Dylan’s planned tour of East Asia later this month has been called off after Chinese officials refused permission for him to play in Beijing and Shanghai, his local promoters said. China’s ministry of culture, which vets planned concerts by overseas artists, appeared wary of Dylan’s past as an icon of the counterculture movement, said Jeffrey Wu, of the Taiwan-based promoters Brokers Brothers Herald. […]
The verdict scuppers Dylan’s plans to play his first dates in mainland China. The singer, who plays around 100 concerts a year on his Never Ending Tour, had hoped to extend a multi-city Japanese leg with concerts in Beijing, Shanghai, Taiwan, South Korea and Hong Kong. All these would now be called off, Wu told the newspaper.

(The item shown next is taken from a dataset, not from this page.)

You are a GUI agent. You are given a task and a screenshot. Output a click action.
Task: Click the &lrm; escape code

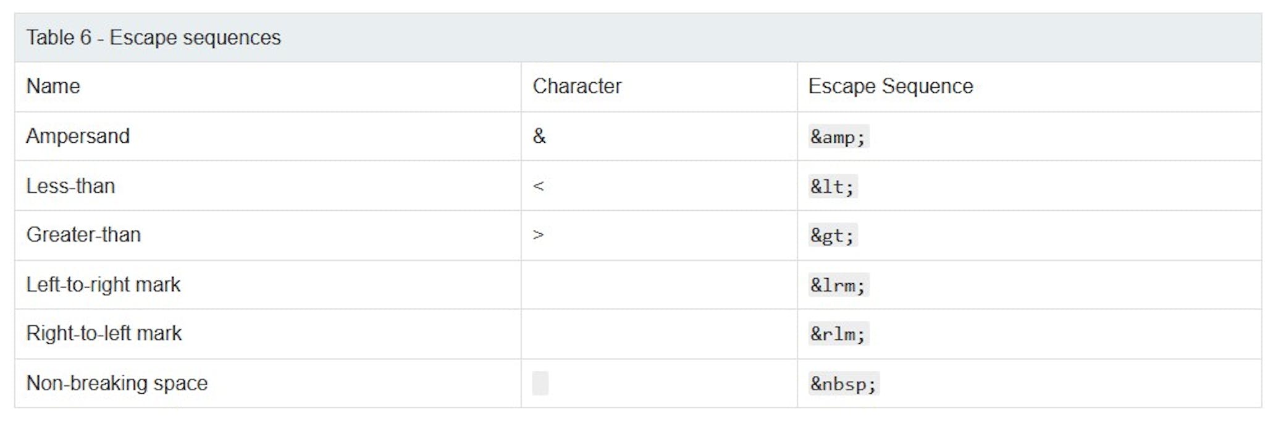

“With Beijing and China ruled out, it was not possible for him just to play concerts in Hong Kong, South Korea and Taiwan,” he said. “The chance to play in China was the main attraction for him. When that fell through everything else was called off.”

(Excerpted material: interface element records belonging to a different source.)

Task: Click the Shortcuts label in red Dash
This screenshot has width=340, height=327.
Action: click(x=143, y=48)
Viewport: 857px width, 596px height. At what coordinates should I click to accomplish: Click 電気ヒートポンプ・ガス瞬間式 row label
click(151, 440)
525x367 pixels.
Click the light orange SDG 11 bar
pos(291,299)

Why is the Chinese government afraid of Bob Dylan? It probably goes back to six words spoken by the Icelandic singer Björk during her 2008 concert in Shanghai: “Tibet, Tibet! Tibet, Tibet! Tibet, Tibet!”:
Dylan fans denied the chance to see their hero might also blame Björk, who caused consternation among Chinese officials two years ago by shouting pro-Tibet slogans at a concert in Shanghai, Wu told Hong Kong’s South China Morning Post.
“What Björk did definitely made life very difficult for other performers. They are very wary of what will be said by performers on stage now,” Wu said.
Last year, Oasis were told they were “unsuitable” to play in Beijing and Shanghai as Noel Gallagher had appeared at a Tibet freedom concert 12 years earlier.
This whole affair tells us less about Bob Dylan (and Björk) than about the continuing nervous insecurity of Chinese officialdom in a lot of respects, despite China’s increasing economic strength and its increasing bravado on the world stage…and, let us not forget, the touchy and defensive nationalism the Chinese government shares with much of the Chinese public, easily inflamed by any mention of Tibet.
As Mick Hartley observed, “It’s been decades since Bob Dylan could have been described as a protest singer”—though how would a Chinese cultural apparatchik know that? And, alas, he’s not as great an artist as he once was, so I’m not sure that seeing him live is necessarily better than listening to his recordings. But it’s still true that “the Chinese need Dylan more than Dylan needs the Chinese.”
(The right song to send to the Chinese Ministry of Culture would probably be Positively Fourth Street. Or, perhaps, Stuck Inside of Mobile with the Memphis Blues Again?)